Os números de mulheres que falecem enquanto grávidas, com a
gravidez registrada como uma das possíveis causas da morte, são mantidos pelo
Centro Nacional de Estatísticas de Saúde (NCHS), que é uma unidade dos Centros
de Controle e Prevenção de Doenças (CDC). As estatísticas sugerem que as mortes
maternas teriam aumentado 144% entre 1999 e 2021 — atingindo o número absoluto
de 3489 (23,6 mortes para cada 100 mil partos de nascidos vivos). “Morte
materna” é definida como o óbito “de uma mulher enquanto grávida ou dentro de
42 dias desde o fim da gestação… por qualquer causa relacionada ou agravada
pela gestação ou seu cuidado”. Se a mulher morrer após esse período, dentro de
um ano, inclusive em acidentes, o órgão estatal chama de “morte associada à
gravidez”.

Os autores do estudo contam que o NCHS introduziu em 2003 um
novo item de “gestação positiva” para marcação em um formulário de registro de
óbito. Isso levou a casos como o de 147 mulheres falecidas acima dos 85 anos registradas
como grávidas em 2013. O centro estava ciente do problema e fez ajustes em suas
diretrizes, como restringir a idade das registradas entre 15 e 44 anos. Não foi
suficiente, diz a análise.

Quando usaram um filtro alternativo para os dados que exige ao menos uma menção de gestação entre as causas imediatas, subjacentes ou indiretas das mortes na certidão de óbito, em vez de apenas a marcação do item no formulário, os cientistas descobriram que os números oficiais continuavam superestimando as mortes maternas, apesar das correções introduzidas pelo NCHS. O número oficial é mais que o dobro do número obtido com o método alternativo, que sugeriu 10,4 mortes por 100 mil partos de nascidos vivos. As mortes maternas não são as líderes entre óbitos de mulheres entre 15 e 44 anos.

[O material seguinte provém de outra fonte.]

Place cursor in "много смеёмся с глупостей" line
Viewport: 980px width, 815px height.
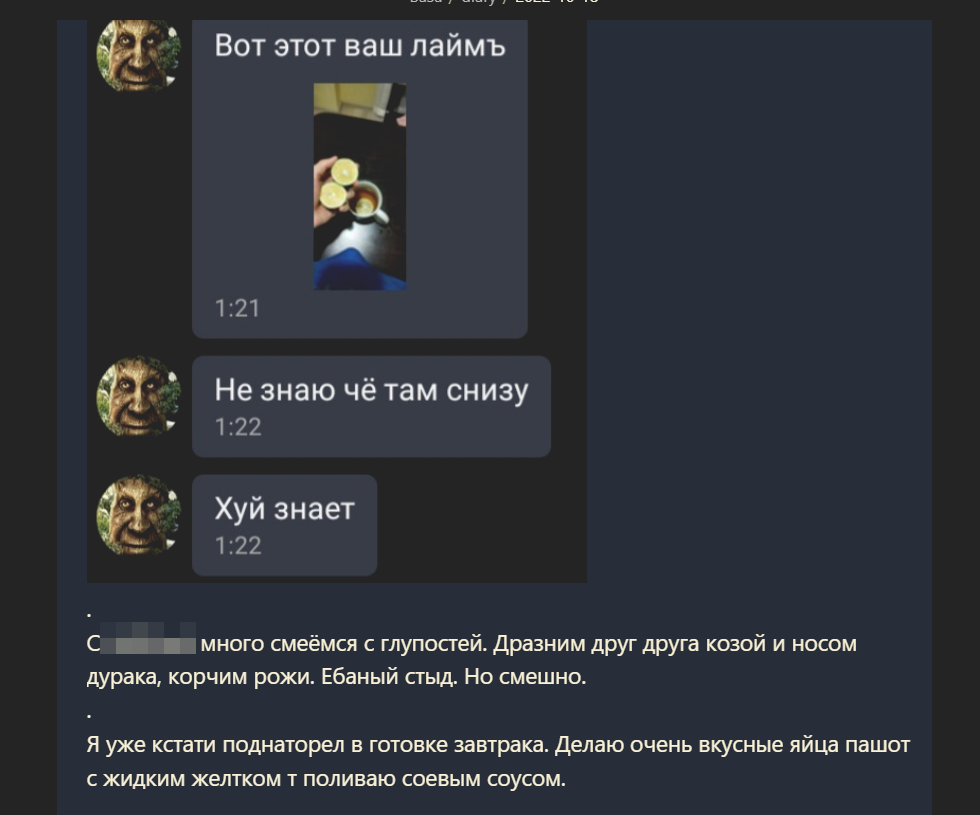tap(344, 643)
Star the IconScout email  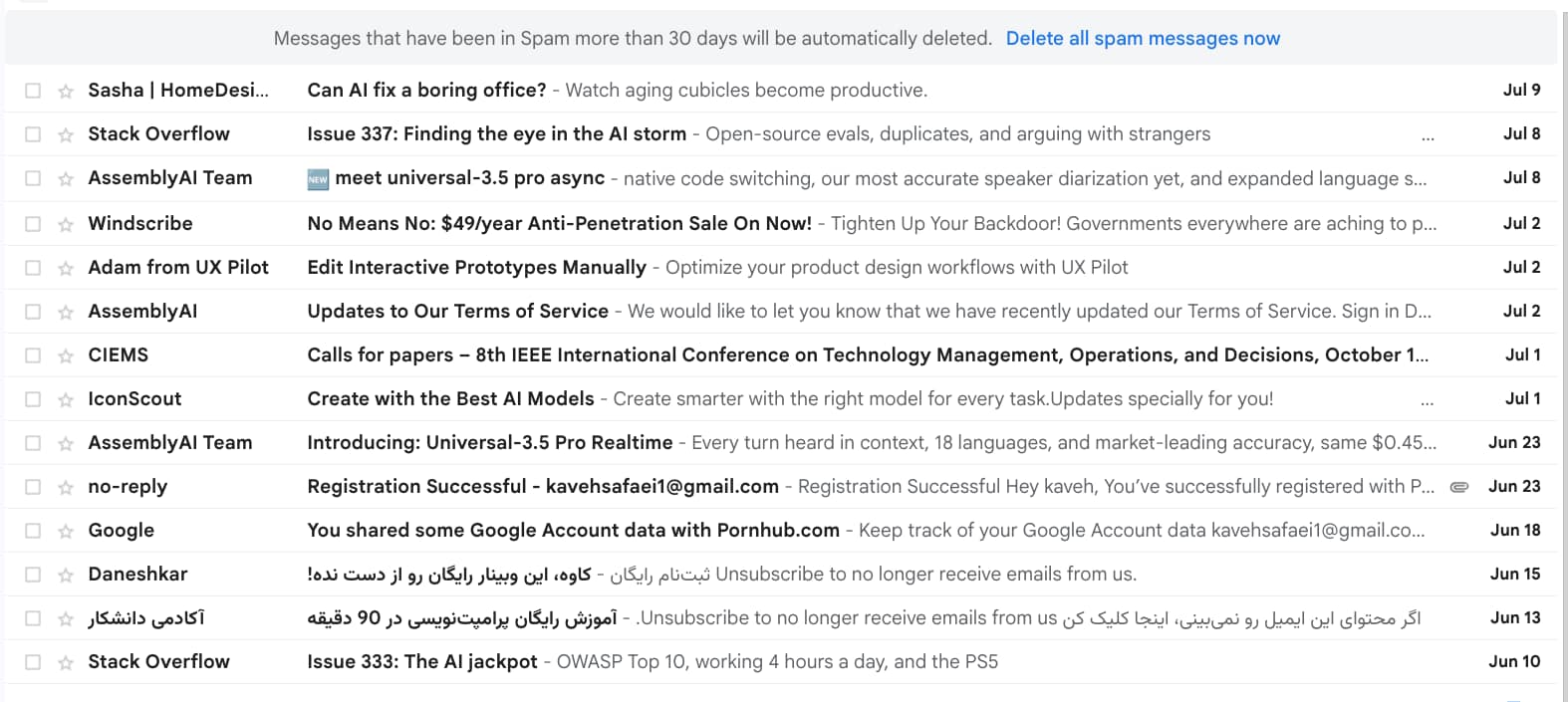(x=66, y=399)
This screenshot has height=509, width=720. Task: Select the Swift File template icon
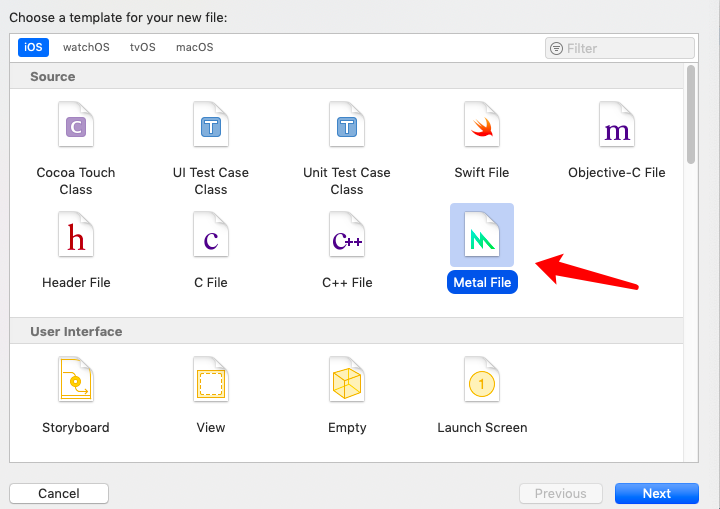pyautogui.click(x=482, y=128)
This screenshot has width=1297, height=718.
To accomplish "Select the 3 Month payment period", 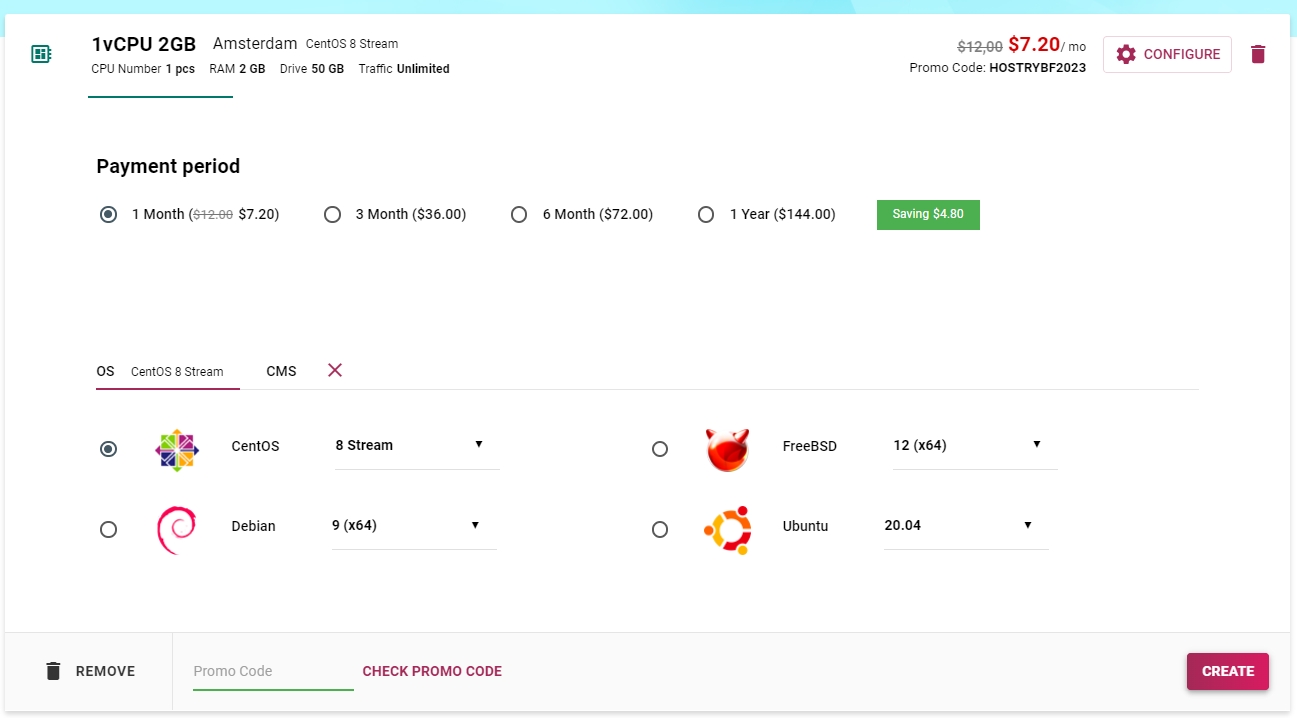I will click(x=333, y=215).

A análise conclui que, em vez de ter subido o número de
mortes maternas, na verdade há uma estabilidade no período de duas décadas,
mantendo taxas baixas. O número de mortes de gestantes atribuíveis a “causas
obstétricas”, como hemorragia e pré-eclâmpsia (complicação por causa de pressão
arterial elevada), na verdade teria caído entre 1999 e 2021. Uma exceção
observada foi um aumento nas mortes maternas por complicações específicas na
placenta, o que é consistente com um aumento no uso das cirurgias cesarianas
nos Estados Unidos.

Reação dos CDC

Em declaração ao site especializado em saúde Healthline,
um porta-voz dos CDC disse que “os métodos usados na análise da revista AJOG
são conhecidos por produzir uma subcontagem substancial da mortalidade
materna”. Ele defendeu o item para marcação rápida no formulário de óbito. “Incluir
essas mortes maternas que de outra forma não seriam registradas é crucial para
entender a extensão da mortalidade materna nos Estados Unidos”, disse o
representante.

Em nota, o editor-chefe da AJOG, Roberto Romero, defendeu o
estudo por “chamar a atenção para a necessidade de melhorar a vigilância nos
Estados Unidos” e afirmou que os autores são um “grupo distinto de
epidemiologistas e obstetras”.

Para Amanda Costa, advogada especialista em Direito Médico e da Saúde, não é a primeira vez que os CDC são submetidos escrutínio público por problemas em estatísticas de mortalidade. “Caso similar foi quando algumas mortes por Covid e suas informações em certidão de óbito foram questionadas”, relata, “sendo que às vezes sequer havia relação da morte com a doença pandêmica”. Para ela, o estudo da AJOG é “sério” e “reflete lucidez” quando menciona o item de marcação de gravidez. Para ela, o Brasil faz melhor ao ter estabelecido “um campo específico para morte de mulheres em idade fértil, visando estudo de mortalidade materna, o que não quer dizer que houve óbito durante a gravidez, no parto ou pós-parto”.